- To do
Answer these questions from the long COVID interview text.
1. What range does Al-Aly give for the relative increase in risk for most outcomes?
2. Between what percentages does he put long COVID in absolute terms?
3. Which three chronic conditions does he name as lasting a lifetime?

** Opening Reading text block **

Al-Aly: This is an absolutely wonderful question, too. So broadly speaking, on a relative scale, you are absolutely correct that the relative increase in risk is anywhere between 30% and 70% for most outcomes. Now, the question, how does that really translate into absolute numbers? Generally, we feel like long COVID, with its myriad manifestations, that all the sequelae that can happen in people with long COVID, anywhere between 4% and 7%. And some people say, “Well, these are single-digit numbers. That’s not really a very serious problem.” And the argument against that is that, because COVID-19 affected a whole lot of people in the U.S. and a whole lot more, millions and millions more, across the globe, even 4(%) 5(%) or (6%) or 7%, those single-digit numbers that we are reporting, will translate into millions of people with long COVID in the U.S. and many, many, many more around the world. So we think the problem is significant. We’re no longer talking about long COVID that only causes fatigue or brain fog. And these are potentially reversible conditions. One could wake up tomorrow and say, “Well, my fatigue is gone. I feel better. My energy is back.” And we see that in the clinic, right? For some people. That’s not a universal story. But these things could potentially improve with time. We’re starting now to uncover long-term consequences of COVID-19 that literally will last a lifetime, like heart disease, diabetes, kidney disease. These are things that are chronic conditions, certainly manageable, treatable, that can be treated and addressed and managed, but they’re not curable conditions. So even small percentages of people with diabetes or kidney disease, or small percentage of people with heart failure will translate into millions of people suffering from a chronic condition that will literally scar them for a lifetime.

** Closing Reading text block **
** Opening Supplied material block **

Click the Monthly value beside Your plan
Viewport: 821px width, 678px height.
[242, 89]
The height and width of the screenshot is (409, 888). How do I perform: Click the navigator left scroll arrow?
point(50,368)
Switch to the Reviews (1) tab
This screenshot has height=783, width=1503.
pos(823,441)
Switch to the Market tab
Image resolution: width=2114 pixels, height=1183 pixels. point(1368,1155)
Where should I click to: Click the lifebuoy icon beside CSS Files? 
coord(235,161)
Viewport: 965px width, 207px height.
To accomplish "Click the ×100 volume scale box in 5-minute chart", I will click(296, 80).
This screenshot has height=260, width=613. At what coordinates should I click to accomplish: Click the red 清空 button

** Closing Supplied material block **

- Answer to this task
1. Between 30% and 70%.
2. Between 4% and 7%.
3. Heart disease, diabetes, and kidney disease.